Element and text location data:
%%
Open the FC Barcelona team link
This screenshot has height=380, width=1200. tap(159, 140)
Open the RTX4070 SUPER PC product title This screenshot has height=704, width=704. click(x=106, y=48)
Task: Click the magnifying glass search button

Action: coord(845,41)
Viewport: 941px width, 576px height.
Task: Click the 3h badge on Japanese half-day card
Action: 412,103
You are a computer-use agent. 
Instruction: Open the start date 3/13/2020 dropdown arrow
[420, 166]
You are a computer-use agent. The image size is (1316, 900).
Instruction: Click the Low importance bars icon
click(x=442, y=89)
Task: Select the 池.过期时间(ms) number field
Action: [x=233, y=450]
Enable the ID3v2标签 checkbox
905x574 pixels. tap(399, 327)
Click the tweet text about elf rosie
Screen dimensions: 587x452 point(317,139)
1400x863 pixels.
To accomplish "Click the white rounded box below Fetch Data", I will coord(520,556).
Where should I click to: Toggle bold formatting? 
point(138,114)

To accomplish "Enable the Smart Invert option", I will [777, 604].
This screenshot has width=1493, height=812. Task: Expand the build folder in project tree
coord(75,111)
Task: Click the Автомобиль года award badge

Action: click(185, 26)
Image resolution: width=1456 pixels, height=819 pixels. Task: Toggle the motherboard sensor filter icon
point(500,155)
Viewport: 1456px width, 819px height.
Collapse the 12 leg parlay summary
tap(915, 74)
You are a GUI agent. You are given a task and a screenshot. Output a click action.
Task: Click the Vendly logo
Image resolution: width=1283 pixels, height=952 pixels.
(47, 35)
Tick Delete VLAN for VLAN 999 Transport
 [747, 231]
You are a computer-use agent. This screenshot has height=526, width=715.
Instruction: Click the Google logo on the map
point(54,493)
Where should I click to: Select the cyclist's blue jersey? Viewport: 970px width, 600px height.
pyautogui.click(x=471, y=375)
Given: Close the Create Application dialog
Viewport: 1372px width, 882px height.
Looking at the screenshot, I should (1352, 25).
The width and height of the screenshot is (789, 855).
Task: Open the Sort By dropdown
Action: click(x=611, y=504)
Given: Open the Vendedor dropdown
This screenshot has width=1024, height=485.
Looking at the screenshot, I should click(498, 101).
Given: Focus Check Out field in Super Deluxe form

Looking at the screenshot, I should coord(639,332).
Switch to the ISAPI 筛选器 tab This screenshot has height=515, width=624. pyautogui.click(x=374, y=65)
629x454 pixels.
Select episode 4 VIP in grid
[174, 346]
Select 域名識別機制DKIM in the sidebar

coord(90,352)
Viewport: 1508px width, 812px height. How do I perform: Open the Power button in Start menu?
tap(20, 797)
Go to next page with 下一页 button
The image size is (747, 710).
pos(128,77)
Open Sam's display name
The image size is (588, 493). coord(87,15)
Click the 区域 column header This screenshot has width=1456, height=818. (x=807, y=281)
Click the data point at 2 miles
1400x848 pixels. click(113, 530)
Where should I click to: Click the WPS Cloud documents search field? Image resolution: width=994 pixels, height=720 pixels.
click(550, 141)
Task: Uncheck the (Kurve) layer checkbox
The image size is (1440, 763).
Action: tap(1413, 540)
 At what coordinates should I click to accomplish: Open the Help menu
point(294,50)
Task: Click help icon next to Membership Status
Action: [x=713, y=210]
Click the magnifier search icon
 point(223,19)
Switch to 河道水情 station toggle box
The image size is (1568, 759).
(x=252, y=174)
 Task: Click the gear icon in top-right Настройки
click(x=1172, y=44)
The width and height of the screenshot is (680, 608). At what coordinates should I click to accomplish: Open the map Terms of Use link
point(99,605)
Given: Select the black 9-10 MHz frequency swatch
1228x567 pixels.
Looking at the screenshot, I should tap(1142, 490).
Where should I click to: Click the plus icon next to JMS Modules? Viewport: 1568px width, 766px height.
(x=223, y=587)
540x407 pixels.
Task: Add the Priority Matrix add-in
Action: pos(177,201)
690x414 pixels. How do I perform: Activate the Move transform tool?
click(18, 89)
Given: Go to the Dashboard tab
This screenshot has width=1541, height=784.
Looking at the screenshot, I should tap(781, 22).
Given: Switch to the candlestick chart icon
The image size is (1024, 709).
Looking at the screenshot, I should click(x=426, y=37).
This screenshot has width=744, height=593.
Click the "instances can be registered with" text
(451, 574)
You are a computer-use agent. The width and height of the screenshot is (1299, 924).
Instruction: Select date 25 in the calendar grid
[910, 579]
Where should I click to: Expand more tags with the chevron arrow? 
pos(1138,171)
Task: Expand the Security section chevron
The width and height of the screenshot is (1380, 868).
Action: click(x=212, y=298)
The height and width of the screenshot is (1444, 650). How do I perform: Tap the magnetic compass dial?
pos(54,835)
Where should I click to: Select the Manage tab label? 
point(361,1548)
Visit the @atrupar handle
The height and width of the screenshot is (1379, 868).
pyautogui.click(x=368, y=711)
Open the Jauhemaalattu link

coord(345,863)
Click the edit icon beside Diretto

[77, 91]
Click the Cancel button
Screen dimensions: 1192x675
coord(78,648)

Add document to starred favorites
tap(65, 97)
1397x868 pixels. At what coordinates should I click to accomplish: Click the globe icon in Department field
%%
Challenge | Return every line of the entries above that contains the string "with", matching case exactly.

Result of this exercise |
Go to next page with 下一页 button
Click the "instances can be registered with" text
Where should I click to: Expand more tags with the chevron arrow? 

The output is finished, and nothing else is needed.